§ **Kegiatan**: Menurut teks di bawah tentang TPS berjalan bagi pasien Covid-19, pada tanggal berapa Pilkada Serentak akan dilaksanakan?

§ **Teks**:
* * * * *
Kontroversi TPS Berjalan Bagi Pasien Covid-19

Petugas TPS direncanakan akan mengunjungi para pasien yang sedang sakit agar dapat tetap mempunyai hak suara.

Kontroversi TPS Berjalan Bagi Pasien Covid-19
Sumber gambar: Twitter @KPU_ID

MONDAYREVIEW.COM – Tinggal beberapa hari lagi kita akan melaksanakan pesta demokrasi yang cukup besar bagi daerah-daerah di Indonesia. Sehubungan dengan pandemi yang tak kunjung mereda, pelaksanaan Pilkada Serentak pada 9 Desember 2020 mendatang banyak mendapatkan penentangan. Namun sehubungan dengan keputusan bulat pemerintah, maka pelaksanaan Pilkada akan tetap berlangsung. Guna menyiasati pandemic, maka dirumuskanlah protocol kesehatan untuk pencoblosan. Adanya protocol kesehatan ini diharapkan bisa mencegah penularan covid-19.

Di tengah persiapan Pilkada Serentak, muncul sebuah isu yang menjadi kontroversi perihal teknis pemilihan. Yakni petugas TPS direncanakan akan mengunjungi para pasien yang sedang sakit agar dapat tetap mempunyai hak suara. Bukan hanya pasien dengan sakit biasa, namun para pasien covid-19 pun tetap bisa mencoblos. Hal ini menjadi kontroversi karena meme dari KPU yang beredar di dunia maya. Dalam meme tersebut dipersilahkan petugas KPPS yang ber-APD lengkap mengunjungi pasien yang sedang terbaring di rumah sakit.

Dalam cuitan twitternya, akun resmi KPU RI mengeluarkan pengumuman sebagai berikut: "Halo #TemanPemilih, setiap suara sangat berarti. Prinsip ini jg yg melatarbelakangi KPU untuk memastikan hak pilih pasien Covid-19 dan rawat inap ttp dpt gunakan hak pilihnya di 9 Desember nanti. Petugas dan saksi datang menggunakan APD. Ingat 7 Hari Lagi ya #KPUMelayani," Para warganet secara spontan mengkritik keras rencana ini.

Aktivis perempuan Lini Zurlia pun membalas unggahan KPU dengan sebuah kreasi gambar alias meme. Meme itu berisi unggahan gambar serupa dari KPU namun telah diedit, seperti tulisan 'Pasien Covid-19 dan rawat inap tidak kehilangan hak pilih' dan kemudian diganti dengan 'Jangan mati dulu, ikutlah nyoblos dulu karena oligark butuh suaramu untuk terus bergenerasi'.
* * * * *
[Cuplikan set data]

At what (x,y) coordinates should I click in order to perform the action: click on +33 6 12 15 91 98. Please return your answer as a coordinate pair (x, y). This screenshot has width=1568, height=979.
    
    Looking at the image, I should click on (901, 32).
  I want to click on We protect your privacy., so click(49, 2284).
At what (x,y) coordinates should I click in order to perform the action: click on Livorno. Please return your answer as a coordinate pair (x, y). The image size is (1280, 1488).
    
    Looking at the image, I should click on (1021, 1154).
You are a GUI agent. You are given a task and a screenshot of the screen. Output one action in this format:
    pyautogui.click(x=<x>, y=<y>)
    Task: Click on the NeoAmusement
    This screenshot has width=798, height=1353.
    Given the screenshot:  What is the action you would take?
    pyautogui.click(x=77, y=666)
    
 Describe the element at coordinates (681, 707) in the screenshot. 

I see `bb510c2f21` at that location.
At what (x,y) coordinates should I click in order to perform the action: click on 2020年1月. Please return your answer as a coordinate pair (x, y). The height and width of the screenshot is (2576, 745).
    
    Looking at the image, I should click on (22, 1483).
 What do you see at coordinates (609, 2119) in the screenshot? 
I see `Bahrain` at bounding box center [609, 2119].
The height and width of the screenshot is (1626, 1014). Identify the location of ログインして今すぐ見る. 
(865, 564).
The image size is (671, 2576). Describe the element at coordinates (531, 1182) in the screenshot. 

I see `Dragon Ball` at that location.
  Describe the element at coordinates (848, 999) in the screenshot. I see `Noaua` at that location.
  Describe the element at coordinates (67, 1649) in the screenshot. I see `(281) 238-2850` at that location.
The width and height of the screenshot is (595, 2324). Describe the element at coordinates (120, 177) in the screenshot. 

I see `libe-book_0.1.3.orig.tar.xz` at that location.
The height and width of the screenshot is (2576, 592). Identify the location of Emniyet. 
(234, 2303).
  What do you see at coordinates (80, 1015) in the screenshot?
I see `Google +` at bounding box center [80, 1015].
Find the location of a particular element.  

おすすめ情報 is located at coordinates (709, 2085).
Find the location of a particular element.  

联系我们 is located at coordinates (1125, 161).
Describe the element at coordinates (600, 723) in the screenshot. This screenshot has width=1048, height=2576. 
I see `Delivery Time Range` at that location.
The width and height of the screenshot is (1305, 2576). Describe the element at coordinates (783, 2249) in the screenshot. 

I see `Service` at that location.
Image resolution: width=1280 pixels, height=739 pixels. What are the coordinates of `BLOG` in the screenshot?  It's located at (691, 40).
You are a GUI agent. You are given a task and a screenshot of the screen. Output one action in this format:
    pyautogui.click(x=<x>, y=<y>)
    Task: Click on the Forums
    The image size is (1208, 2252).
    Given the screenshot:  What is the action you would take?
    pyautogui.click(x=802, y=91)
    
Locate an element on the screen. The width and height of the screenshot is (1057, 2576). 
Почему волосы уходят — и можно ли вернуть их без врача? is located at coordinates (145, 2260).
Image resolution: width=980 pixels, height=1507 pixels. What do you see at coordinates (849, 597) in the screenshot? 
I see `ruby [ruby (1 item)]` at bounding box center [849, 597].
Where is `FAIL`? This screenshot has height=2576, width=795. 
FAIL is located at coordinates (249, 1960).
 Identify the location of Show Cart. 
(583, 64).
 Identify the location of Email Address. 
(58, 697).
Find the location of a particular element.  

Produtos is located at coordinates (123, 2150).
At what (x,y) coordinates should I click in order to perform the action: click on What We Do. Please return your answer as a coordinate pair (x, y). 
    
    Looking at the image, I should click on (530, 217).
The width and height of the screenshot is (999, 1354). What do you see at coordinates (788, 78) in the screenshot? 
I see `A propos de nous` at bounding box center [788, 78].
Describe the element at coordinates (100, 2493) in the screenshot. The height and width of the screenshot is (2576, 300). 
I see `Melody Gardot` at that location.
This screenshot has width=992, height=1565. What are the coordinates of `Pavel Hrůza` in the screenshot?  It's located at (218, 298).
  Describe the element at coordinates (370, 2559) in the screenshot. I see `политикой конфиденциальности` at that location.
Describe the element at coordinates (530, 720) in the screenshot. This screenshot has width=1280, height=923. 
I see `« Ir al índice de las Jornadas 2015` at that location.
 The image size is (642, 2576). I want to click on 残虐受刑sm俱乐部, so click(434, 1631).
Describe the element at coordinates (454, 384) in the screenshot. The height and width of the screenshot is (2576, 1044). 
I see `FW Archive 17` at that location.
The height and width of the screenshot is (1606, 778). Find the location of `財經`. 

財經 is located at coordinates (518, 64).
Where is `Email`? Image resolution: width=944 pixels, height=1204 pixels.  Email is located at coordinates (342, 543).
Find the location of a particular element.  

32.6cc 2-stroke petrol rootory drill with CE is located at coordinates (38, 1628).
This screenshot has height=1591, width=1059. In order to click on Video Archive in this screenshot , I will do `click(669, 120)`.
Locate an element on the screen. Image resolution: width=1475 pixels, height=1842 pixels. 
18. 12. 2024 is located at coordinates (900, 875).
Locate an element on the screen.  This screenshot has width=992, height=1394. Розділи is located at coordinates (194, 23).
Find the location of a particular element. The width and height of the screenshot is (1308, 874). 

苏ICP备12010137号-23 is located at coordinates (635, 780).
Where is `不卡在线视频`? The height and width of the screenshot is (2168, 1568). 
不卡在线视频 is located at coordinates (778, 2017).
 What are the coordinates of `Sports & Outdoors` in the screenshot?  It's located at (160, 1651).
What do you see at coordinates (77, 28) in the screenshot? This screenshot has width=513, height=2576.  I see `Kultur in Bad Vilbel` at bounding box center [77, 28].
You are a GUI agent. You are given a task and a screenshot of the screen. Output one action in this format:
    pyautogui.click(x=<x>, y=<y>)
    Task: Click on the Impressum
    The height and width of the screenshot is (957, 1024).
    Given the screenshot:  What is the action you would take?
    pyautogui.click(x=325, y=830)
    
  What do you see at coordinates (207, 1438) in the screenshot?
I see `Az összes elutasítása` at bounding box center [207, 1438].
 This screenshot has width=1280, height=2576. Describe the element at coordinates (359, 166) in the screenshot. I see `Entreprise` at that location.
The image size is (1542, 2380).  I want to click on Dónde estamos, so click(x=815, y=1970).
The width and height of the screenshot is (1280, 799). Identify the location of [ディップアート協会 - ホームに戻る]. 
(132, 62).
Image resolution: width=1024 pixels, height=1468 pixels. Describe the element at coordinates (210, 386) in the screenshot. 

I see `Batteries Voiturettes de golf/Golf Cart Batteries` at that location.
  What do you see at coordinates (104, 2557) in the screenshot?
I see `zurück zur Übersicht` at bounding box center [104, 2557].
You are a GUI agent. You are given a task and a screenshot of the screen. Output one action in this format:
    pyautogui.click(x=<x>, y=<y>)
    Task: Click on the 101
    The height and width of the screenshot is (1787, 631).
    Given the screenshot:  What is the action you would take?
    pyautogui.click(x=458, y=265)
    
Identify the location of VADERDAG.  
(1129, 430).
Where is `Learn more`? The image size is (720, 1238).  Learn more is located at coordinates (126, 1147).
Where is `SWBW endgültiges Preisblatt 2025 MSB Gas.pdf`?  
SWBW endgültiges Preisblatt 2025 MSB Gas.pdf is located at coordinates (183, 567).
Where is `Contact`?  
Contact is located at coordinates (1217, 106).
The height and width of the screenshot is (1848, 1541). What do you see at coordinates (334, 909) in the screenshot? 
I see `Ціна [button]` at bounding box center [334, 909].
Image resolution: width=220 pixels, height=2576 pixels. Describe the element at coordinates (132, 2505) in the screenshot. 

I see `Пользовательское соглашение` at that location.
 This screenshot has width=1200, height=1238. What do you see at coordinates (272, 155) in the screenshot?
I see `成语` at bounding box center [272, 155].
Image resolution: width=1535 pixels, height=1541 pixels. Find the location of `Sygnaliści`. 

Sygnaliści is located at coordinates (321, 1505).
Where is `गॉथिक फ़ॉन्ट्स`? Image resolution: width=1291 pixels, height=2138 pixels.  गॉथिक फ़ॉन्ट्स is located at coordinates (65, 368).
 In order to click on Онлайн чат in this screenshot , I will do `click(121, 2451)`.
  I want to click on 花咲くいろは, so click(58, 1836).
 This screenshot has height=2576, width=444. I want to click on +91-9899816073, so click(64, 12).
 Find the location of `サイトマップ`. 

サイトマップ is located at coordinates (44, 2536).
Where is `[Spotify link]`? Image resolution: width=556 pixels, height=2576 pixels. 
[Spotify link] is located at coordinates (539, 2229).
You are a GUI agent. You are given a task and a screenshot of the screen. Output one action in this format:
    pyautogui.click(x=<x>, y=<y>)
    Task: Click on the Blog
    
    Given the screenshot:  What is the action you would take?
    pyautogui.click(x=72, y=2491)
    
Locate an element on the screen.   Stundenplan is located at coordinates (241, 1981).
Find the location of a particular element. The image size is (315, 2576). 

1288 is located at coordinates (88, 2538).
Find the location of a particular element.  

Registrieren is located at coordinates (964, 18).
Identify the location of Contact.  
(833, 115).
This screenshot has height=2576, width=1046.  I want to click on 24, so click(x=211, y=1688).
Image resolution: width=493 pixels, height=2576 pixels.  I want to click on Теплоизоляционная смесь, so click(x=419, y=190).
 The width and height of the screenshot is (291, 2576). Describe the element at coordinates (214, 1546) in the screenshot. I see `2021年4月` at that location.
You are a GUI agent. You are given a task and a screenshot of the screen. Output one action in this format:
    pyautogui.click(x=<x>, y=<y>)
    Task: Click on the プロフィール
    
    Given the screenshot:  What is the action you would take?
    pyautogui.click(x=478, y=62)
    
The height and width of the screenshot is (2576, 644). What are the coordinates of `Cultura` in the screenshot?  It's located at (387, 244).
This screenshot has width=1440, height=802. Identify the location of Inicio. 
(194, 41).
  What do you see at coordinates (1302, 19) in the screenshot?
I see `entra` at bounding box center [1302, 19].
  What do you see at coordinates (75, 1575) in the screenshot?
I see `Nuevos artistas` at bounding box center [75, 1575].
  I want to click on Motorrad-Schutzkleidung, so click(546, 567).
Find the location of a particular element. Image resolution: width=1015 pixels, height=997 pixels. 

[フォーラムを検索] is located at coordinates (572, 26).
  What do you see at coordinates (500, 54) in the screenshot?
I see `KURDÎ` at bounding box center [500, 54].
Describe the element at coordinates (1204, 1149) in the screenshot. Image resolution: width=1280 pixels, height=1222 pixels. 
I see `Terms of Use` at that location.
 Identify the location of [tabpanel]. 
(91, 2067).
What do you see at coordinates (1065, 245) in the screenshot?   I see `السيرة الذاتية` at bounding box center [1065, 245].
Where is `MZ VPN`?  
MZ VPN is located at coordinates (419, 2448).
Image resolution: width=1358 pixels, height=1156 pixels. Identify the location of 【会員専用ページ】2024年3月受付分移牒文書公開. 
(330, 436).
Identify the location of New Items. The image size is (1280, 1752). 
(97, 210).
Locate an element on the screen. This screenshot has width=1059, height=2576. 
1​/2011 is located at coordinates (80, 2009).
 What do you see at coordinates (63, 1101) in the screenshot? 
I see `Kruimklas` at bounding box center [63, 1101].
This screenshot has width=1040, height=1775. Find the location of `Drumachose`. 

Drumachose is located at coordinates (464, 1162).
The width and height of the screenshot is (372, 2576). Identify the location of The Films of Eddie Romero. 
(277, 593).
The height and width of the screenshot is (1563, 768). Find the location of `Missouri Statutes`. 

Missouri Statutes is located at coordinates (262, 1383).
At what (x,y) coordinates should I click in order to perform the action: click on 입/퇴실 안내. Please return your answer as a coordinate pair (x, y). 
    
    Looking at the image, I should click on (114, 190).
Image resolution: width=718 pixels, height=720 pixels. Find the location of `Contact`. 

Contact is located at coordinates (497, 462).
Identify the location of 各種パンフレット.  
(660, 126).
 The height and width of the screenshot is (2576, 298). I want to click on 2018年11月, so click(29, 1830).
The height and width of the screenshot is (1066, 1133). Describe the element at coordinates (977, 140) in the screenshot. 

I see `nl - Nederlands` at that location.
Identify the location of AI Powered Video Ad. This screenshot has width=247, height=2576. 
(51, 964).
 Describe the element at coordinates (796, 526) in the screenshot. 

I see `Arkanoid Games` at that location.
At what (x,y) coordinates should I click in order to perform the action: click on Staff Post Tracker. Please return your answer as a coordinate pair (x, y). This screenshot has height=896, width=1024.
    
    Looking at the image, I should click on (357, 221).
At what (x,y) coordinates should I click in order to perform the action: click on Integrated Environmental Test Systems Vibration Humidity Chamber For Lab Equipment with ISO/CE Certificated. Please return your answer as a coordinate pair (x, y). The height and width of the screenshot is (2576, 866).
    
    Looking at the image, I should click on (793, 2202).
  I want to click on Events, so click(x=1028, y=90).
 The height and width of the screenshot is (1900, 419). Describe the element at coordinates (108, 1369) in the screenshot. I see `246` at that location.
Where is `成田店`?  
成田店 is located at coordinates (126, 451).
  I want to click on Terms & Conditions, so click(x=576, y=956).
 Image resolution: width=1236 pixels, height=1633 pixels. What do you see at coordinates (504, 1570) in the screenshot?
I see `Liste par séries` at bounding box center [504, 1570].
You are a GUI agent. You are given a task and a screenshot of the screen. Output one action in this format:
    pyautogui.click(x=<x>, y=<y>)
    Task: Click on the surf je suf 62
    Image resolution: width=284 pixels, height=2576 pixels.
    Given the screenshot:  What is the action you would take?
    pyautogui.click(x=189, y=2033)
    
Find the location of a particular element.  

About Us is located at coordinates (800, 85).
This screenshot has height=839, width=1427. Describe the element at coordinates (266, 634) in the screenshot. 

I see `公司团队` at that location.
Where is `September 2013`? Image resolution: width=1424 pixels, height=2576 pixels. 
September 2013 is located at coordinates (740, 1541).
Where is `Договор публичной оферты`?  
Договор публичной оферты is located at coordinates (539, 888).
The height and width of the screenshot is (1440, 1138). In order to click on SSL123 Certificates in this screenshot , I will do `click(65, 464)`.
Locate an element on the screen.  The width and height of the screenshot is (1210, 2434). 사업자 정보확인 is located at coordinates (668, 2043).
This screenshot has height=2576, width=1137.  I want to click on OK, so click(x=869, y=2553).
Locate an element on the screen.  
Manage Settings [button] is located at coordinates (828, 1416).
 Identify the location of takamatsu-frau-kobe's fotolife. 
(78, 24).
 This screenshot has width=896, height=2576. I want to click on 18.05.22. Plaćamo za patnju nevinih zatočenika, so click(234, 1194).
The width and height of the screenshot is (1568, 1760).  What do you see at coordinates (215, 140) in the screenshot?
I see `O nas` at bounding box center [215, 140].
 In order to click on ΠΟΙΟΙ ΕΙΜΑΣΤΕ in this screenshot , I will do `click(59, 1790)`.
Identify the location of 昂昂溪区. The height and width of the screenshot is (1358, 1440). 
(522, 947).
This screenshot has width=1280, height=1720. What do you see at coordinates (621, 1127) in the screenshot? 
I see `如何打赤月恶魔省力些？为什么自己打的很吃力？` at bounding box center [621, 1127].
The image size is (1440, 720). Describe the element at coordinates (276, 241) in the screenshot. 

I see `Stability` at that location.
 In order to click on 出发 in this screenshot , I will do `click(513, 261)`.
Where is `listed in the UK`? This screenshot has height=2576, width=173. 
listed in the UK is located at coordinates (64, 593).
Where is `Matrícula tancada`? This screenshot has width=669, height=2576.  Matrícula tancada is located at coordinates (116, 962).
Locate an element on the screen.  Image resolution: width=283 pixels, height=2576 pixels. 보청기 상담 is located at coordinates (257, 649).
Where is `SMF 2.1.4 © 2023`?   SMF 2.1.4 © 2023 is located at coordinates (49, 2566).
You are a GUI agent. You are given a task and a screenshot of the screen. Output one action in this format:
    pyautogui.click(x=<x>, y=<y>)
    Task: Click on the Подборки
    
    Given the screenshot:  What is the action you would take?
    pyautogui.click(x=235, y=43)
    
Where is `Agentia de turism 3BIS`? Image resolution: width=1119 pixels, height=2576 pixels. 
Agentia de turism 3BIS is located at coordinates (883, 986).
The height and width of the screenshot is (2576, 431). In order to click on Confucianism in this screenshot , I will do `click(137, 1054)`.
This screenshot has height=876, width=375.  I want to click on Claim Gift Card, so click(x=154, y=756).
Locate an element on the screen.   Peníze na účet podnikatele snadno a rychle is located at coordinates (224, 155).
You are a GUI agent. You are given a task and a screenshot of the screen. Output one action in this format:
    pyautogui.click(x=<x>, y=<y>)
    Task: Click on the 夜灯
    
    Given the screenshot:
* * * * *
§ **Jawaban**: Pada 9 Desember 2020.